Identifying effective serologic biomarkers of cancer risk and early detection are critical to its prevention and reduction of mortality. Metabolomic profiling of blood represents a relatively new agnostic, "broad-spectrum" approach for examining potential metabolic biomarkers of risk. We initiated a program to investigate prospectively serum metabolites associated with cancer risk, and found strong inverse associations between energy and lipid metabolites and aggressive prostate cancer, including for inositol-1-phosphate, glycerophospholipids and fatty acids, as well as TCA cycle compounds alpha-ketoglutarate and citrate. Prostate cancer survival appears related to androgen and endocannabinoid metabolism. We showed a very different profile for risk of glioma, with 2-oxoarginine, cysteine, chenodeoxycholate and argininate being the strongest metabolite signals (inversely related), along with several xanthine metabolites related to caffeine metabolism being elevated in cases. The observed patterns provide new potential leads regarding the molecular basis relevant to etiologic or sub-clinical biomarkers for prostate cancer and glioma that we are pursuing in the Consortium of Metabolomics Studies (COMETS).
Within the ATBC Study, we conducted a serum metabolomic profile of response to beta-carotene supplementation that revealed dysregulation of xenobiotic metabolism. We have observed a number of lipid metabolites associated with serum vitamin D, including for example, 3-carboxy-4-methyl-5-propyl-2-furanpropanoic acid (CMPF), and the omega-3 essential fatty acids eicosapentaenoate (EPA) and docosahexaenoate (DHA), and found several metabolites associated with serum vitamin A (retinol), including N-acetyltryptophan), myo-inositol and inositol metabolism, which is of great interest given that we had found inositol 1-phosphate strongly associated with aggressive prostate cancer in the study described above. Such findings provide new biological clues relevant to the role of vitamins in human carcinogenesis.
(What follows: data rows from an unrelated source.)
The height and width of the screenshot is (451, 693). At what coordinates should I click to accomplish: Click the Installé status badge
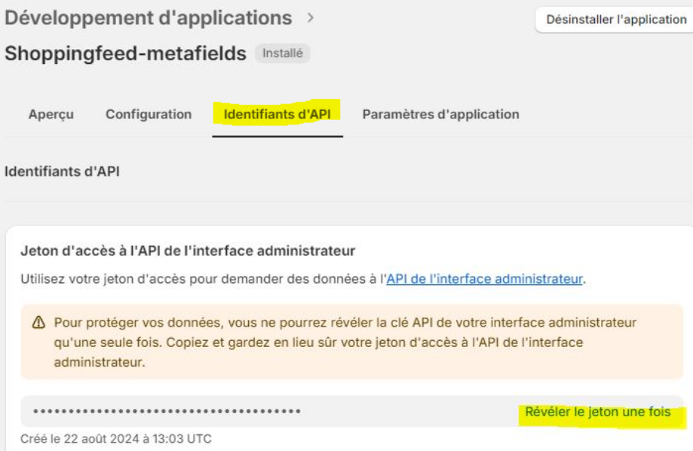coord(283,54)
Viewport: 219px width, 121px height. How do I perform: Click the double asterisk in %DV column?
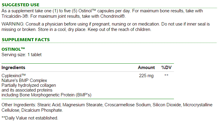pyautogui.click(x=166, y=75)
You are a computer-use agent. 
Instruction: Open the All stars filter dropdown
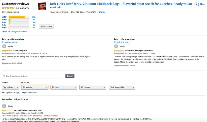(64, 87)
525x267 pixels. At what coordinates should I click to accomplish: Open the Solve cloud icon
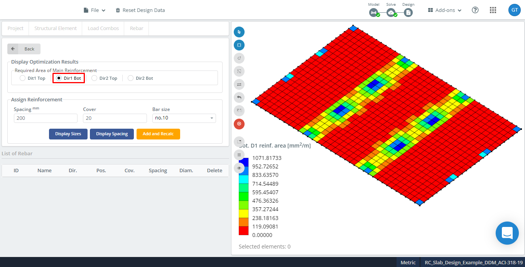pyautogui.click(x=391, y=12)
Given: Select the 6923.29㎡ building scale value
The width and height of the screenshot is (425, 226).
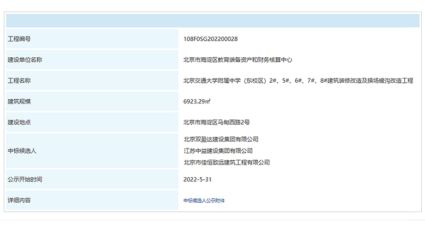Looking at the screenshot, I should coord(197,101).
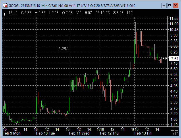The image size is (181, 138).
Task: Select the Feb 13 Fri date label
Action: (x=143, y=133)
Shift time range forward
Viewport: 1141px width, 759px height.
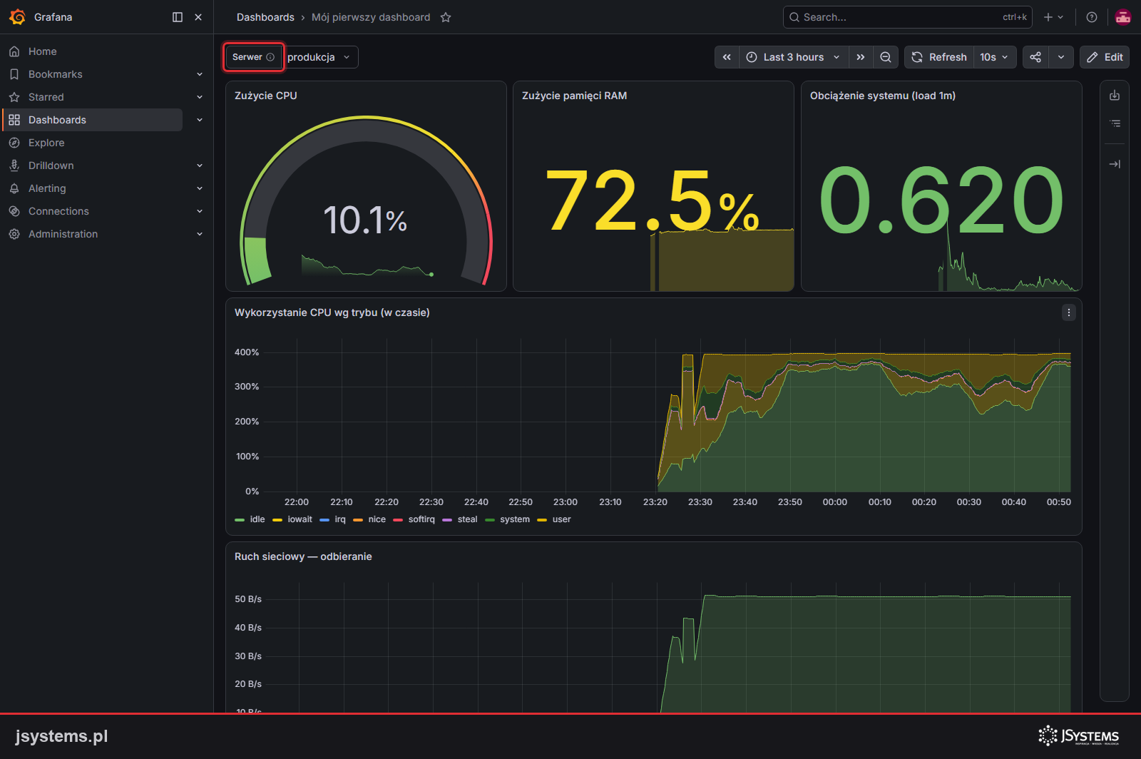861,57
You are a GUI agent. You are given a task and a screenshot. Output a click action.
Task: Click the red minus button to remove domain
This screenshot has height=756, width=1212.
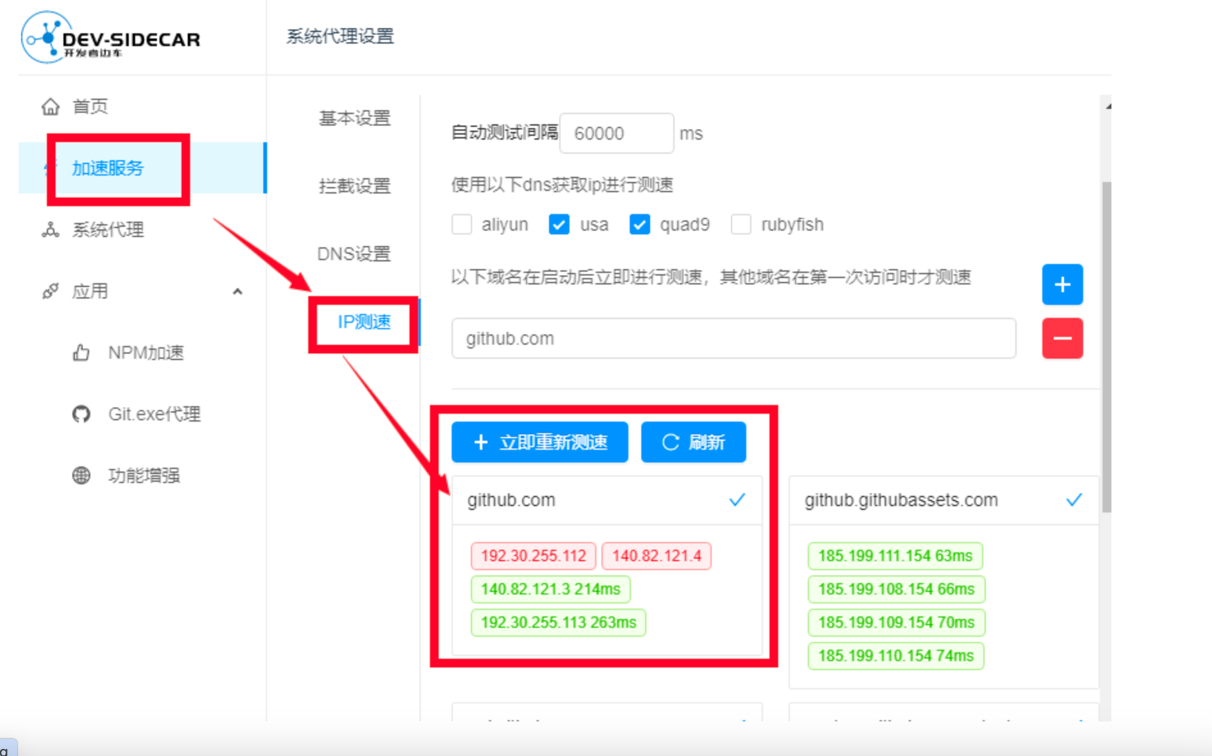coord(1062,338)
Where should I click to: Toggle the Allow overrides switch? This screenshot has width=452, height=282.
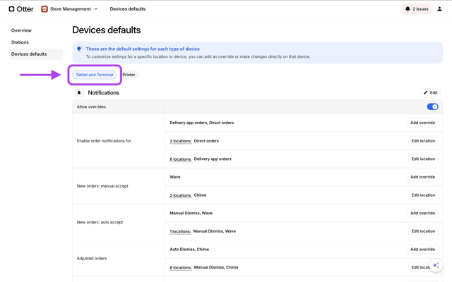tap(432, 107)
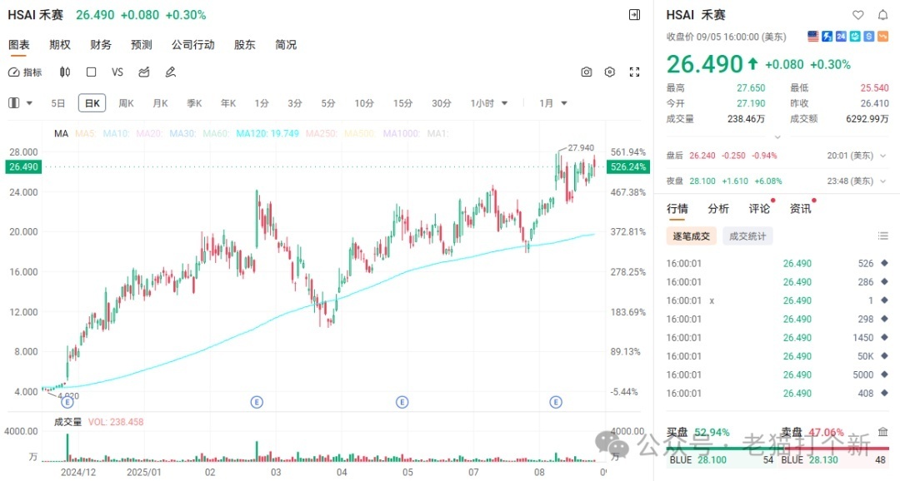Set price alert with bell icon
Viewport: 900px width, 481px height.
coord(883,15)
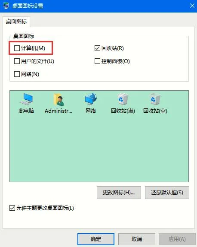Click the 应用(A) apply button
This screenshot has height=247, width=197.
[x=177, y=239]
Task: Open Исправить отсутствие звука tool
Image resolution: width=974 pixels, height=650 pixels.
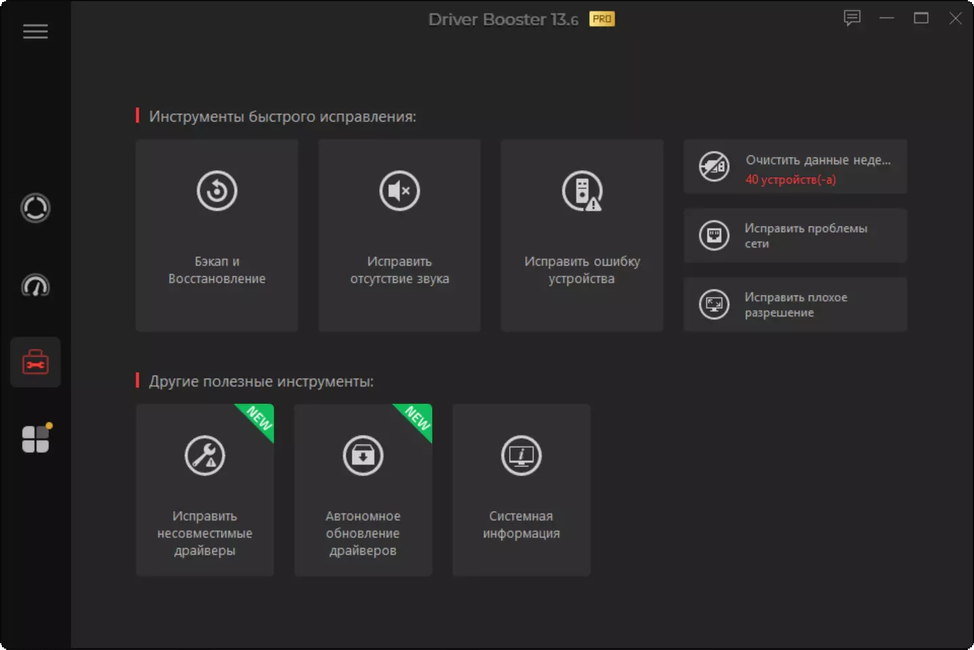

We participate in large international cancer consortia that have identified hundreds of low-penetrance genetic variants associated with risk, and applied these GWAS data to serum vitamin status (including supplementation). For example, we identified four genes associated with vitamin D status—GC, CYP2R1, DHCR7, and CYP24B1—which collectively explained ~5 percent of vitamin D variance, and found their genetic vitamin D score was associated with prostate cancer risk in the same causal direction as our serum studies have shown. These Mendelian randomization studies provide an unbiased confirmation of our biochemical data.